**DATASET RECORDS**:
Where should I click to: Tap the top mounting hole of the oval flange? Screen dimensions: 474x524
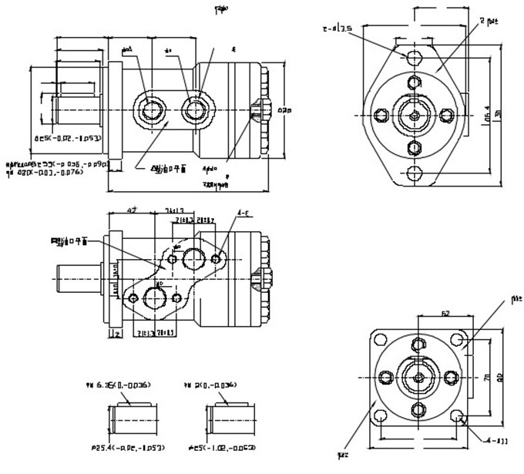(x=415, y=58)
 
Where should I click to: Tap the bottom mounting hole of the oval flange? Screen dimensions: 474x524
(x=415, y=173)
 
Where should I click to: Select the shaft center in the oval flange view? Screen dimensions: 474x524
(x=415, y=116)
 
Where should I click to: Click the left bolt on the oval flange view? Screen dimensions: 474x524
(x=379, y=116)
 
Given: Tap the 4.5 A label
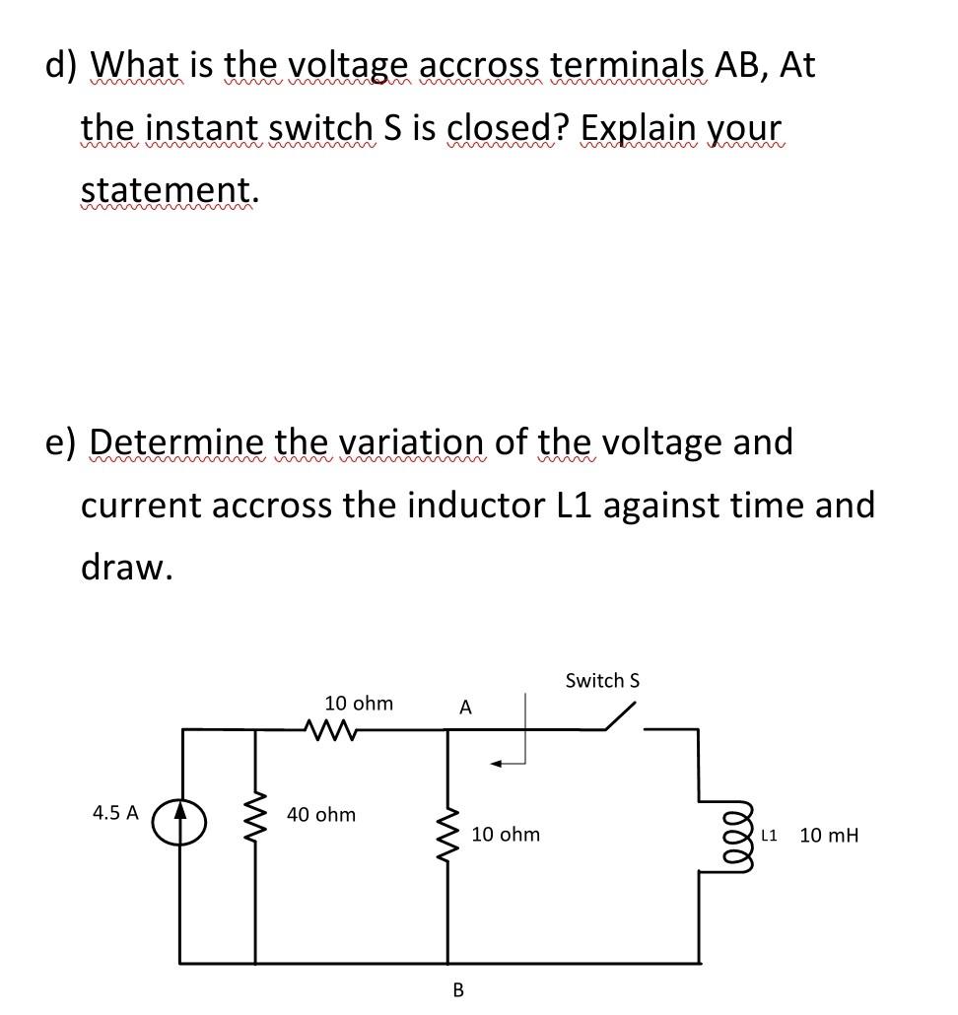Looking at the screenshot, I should coord(115,813).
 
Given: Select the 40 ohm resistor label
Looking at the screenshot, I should coord(321,815).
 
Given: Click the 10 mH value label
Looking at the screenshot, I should coord(829,836).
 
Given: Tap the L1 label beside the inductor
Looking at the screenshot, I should coord(770,836).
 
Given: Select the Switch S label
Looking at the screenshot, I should coord(603,681).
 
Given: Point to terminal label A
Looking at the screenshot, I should coord(466,708).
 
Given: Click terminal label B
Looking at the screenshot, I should coord(457,988).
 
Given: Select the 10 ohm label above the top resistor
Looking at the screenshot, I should coord(359,704).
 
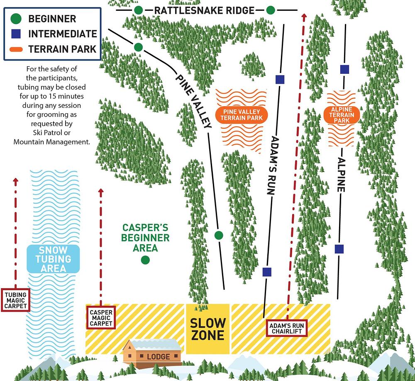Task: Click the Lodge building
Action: tap(153, 353)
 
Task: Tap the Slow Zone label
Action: tap(208, 329)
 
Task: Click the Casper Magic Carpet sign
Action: tap(101, 317)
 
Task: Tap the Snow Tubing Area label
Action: tap(53, 259)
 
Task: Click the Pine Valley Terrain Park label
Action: tap(242, 115)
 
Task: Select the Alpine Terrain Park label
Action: tap(341, 115)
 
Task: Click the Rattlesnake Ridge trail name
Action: tap(204, 10)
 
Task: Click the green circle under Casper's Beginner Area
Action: tap(145, 260)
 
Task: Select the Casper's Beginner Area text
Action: tap(145, 238)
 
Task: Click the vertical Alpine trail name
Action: tap(342, 174)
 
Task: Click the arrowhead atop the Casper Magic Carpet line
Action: tap(100, 192)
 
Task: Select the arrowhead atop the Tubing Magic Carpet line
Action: tap(16, 181)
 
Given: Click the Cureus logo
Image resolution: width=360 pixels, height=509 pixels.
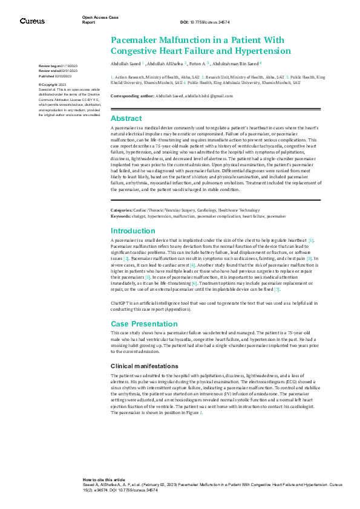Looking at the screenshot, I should (x=32, y=21).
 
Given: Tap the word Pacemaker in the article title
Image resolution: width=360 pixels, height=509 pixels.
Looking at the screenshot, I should (x=134, y=39).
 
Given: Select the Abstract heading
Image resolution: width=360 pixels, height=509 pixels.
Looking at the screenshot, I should (x=126, y=118).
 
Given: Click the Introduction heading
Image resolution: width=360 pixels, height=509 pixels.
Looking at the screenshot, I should (x=133, y=231).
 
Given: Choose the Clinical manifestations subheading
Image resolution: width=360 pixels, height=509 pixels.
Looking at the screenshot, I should (x=144, y=366).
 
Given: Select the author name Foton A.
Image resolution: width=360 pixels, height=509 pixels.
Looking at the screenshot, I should (x=197, y=62).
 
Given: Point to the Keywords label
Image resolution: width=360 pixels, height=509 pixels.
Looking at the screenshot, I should (x=120, y=215).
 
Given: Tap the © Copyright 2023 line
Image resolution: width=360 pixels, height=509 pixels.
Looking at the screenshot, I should (x=53, y=85).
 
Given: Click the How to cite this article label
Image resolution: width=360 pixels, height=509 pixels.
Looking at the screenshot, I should (x=103, y=478).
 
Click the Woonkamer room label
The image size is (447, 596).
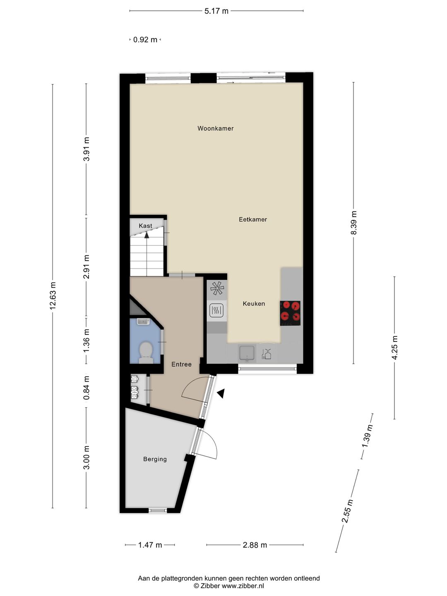tap(215, 128)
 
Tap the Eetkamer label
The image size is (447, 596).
tap(252, 219)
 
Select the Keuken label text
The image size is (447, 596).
tap(254, 303)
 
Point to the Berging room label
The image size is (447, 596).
tap(155, 459)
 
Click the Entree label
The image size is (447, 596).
tap(181, 364)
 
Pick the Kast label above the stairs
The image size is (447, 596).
tap(145, 226)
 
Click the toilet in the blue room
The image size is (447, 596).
tap(145, 351)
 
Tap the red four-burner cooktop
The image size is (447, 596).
tap(290, 312)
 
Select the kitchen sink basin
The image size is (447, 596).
tap(247, 353)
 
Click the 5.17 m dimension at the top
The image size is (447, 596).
tap(216, 11)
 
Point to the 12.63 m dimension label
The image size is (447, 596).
tap(53, 296)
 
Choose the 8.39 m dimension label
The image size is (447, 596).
tap(353, 223)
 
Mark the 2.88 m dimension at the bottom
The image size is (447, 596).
tap(255, 545)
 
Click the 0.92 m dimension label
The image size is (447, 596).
tap(145, 40)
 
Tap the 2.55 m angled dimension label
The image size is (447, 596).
tap(347, 511)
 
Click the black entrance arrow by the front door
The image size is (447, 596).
tap(221, 393)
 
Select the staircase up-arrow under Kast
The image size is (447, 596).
tap(147, 235)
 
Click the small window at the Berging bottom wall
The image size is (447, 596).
tap(158, 510)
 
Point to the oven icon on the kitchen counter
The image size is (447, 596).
tap(216, 310)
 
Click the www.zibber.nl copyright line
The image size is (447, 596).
tap(228, 586)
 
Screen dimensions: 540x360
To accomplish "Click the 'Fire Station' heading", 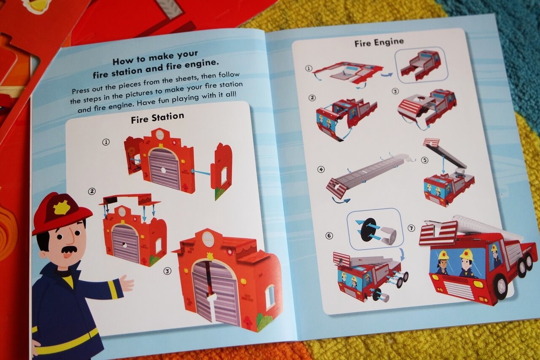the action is (x=157, y=118).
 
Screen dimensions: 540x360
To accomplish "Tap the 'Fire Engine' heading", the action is (x=379, y=43).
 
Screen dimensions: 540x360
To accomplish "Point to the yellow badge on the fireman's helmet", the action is (x=62, y=207).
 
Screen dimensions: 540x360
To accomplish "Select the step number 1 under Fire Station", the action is (x=105, y=142).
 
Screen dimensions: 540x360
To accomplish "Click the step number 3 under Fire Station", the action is (x=167, y=271).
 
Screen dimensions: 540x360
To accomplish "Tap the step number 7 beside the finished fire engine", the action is (x=411, y=228).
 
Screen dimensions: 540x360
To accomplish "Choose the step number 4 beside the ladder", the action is (x=321, y=169).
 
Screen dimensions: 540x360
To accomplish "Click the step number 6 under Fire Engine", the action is (x=329, y=235).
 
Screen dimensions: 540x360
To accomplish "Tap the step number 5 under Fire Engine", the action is (x=425, y=160).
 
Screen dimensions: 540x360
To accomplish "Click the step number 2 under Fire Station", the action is (x=92, y=191).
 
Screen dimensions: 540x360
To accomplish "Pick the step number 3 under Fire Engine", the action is (x=395, y=91).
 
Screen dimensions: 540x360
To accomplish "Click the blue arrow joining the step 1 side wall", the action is (x=201, y=172).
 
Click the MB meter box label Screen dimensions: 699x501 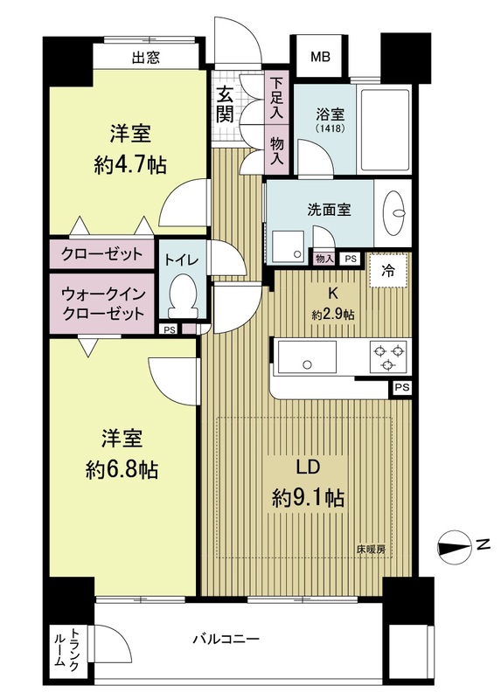[x=321, y=58]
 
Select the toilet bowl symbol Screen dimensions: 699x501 [x=183, y=297]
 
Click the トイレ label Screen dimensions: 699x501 [x=182, y=260]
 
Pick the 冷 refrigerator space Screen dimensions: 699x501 [x=388, y=270]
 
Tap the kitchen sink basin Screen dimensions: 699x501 [x=307, y=357]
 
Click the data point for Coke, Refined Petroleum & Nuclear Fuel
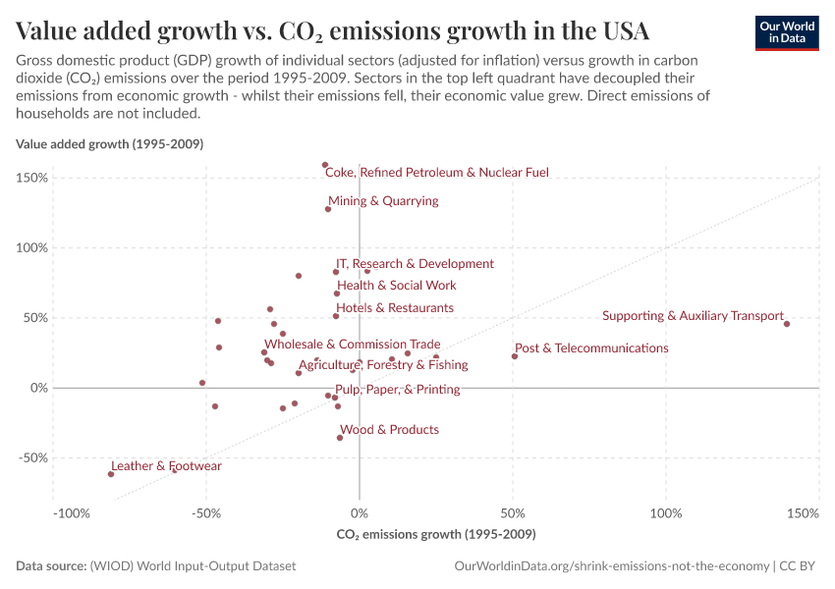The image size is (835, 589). (x=325, y=165)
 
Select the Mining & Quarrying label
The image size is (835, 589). (x=383, y=201)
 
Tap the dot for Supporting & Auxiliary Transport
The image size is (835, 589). (x=787, y=323)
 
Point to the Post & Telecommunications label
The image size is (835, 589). (x=591, y=348)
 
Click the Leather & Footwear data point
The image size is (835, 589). (x=111, y=474)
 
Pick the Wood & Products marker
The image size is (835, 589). (x=340, y=438)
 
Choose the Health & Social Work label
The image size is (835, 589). (x=397, y=286)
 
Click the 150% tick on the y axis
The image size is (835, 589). (x=33, y=179)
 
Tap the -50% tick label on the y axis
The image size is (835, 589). (x=33, y=458)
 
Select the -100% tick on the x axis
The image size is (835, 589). (x=72, y=514)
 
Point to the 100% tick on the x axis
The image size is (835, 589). (x=666, y=514)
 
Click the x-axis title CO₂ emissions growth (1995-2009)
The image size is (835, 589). (x=436, y=535)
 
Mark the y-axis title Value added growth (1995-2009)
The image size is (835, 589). (x=109, y=144)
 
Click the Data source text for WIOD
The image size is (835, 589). (x=155, y=566)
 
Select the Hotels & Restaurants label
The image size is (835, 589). (x=395, y=308)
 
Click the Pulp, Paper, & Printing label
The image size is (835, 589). (x=398, y=390)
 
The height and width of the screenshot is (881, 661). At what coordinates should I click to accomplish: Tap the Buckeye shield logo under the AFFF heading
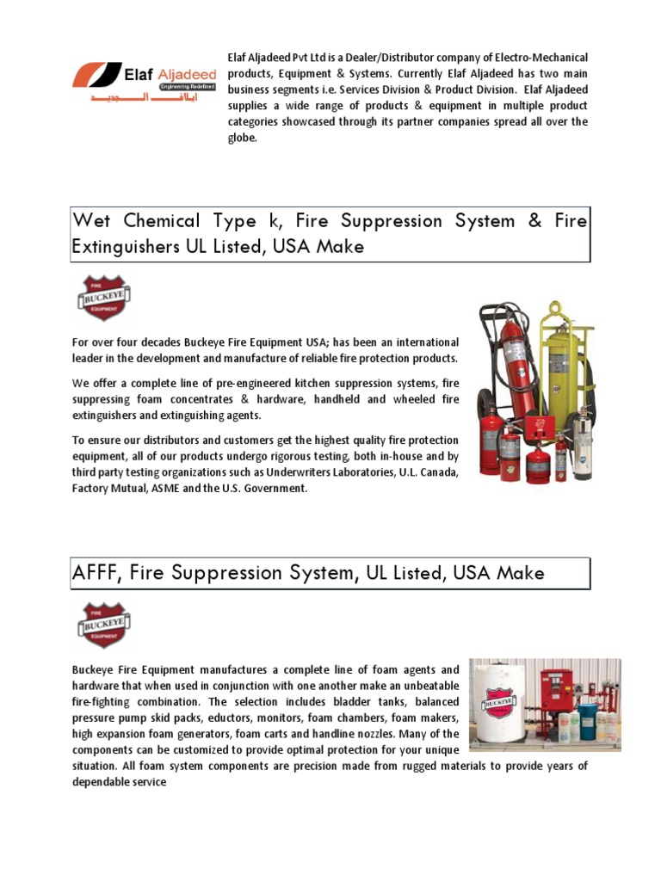[x=103, y=624]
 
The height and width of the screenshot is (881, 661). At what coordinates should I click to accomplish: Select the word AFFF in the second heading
[x=96, y=572]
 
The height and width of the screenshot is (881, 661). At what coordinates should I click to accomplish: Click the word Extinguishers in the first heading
[x=126, y=247]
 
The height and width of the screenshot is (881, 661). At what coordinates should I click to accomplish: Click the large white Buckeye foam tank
[x=500, y=706]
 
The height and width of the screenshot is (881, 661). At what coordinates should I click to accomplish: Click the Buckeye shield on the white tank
[x=498, y=702]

**WHAT THE EXERCISE ASKS**: How many lines in the records above contain the word "Alpine" with matching case? Give only the number.

**TASK SOLUTION**: 2